YOUR OBJECTIVE: Copying task for the records below: reproduce each one exactly and drop the pictures.

#### DATA SUPPLIED

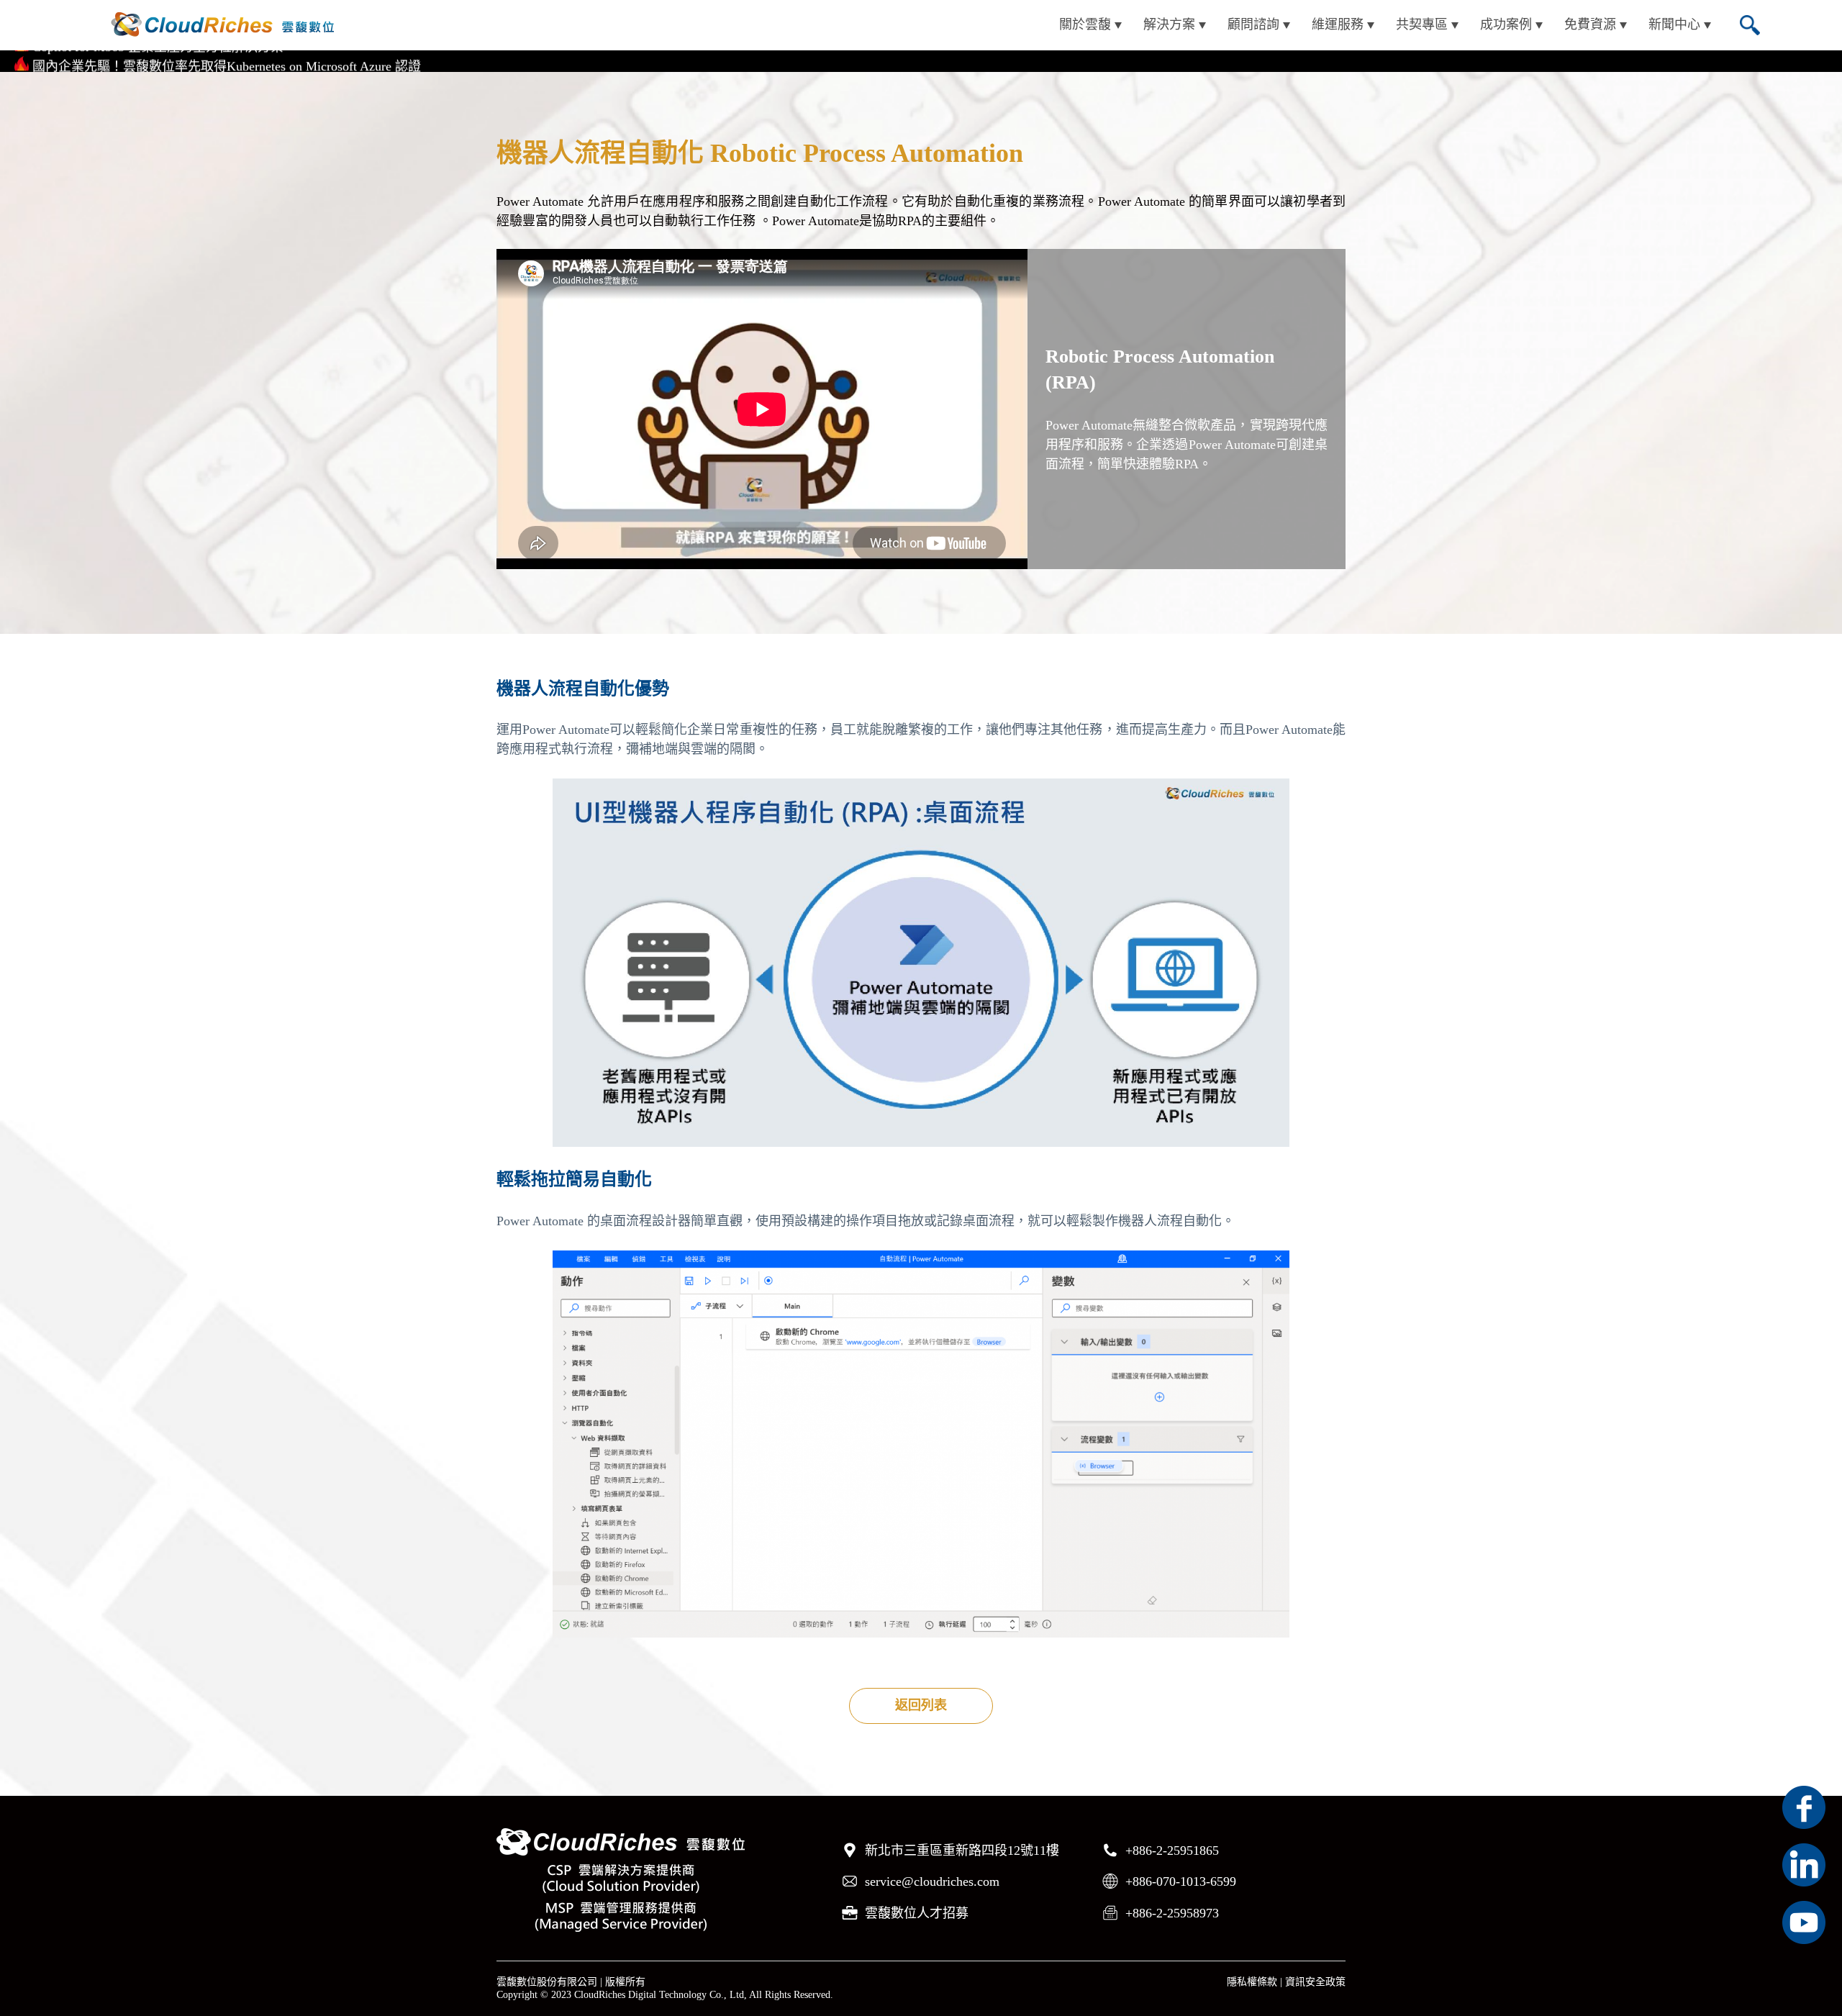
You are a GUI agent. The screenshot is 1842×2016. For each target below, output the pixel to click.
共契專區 (1422, 24)
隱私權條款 (1252, 1981)
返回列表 (921, 1705)
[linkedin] (1803, 1864)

########

SOLUTION FOR THIS EXERCISE:
You are a GUI agent. The screenshot is 1842×2016. For each target below, output the pixel to click.
共契專區 (1422, 24)
隱私權條款 (1252, 1981)
返回列表 (921, 1705)
[linkedin] (1803, 1864)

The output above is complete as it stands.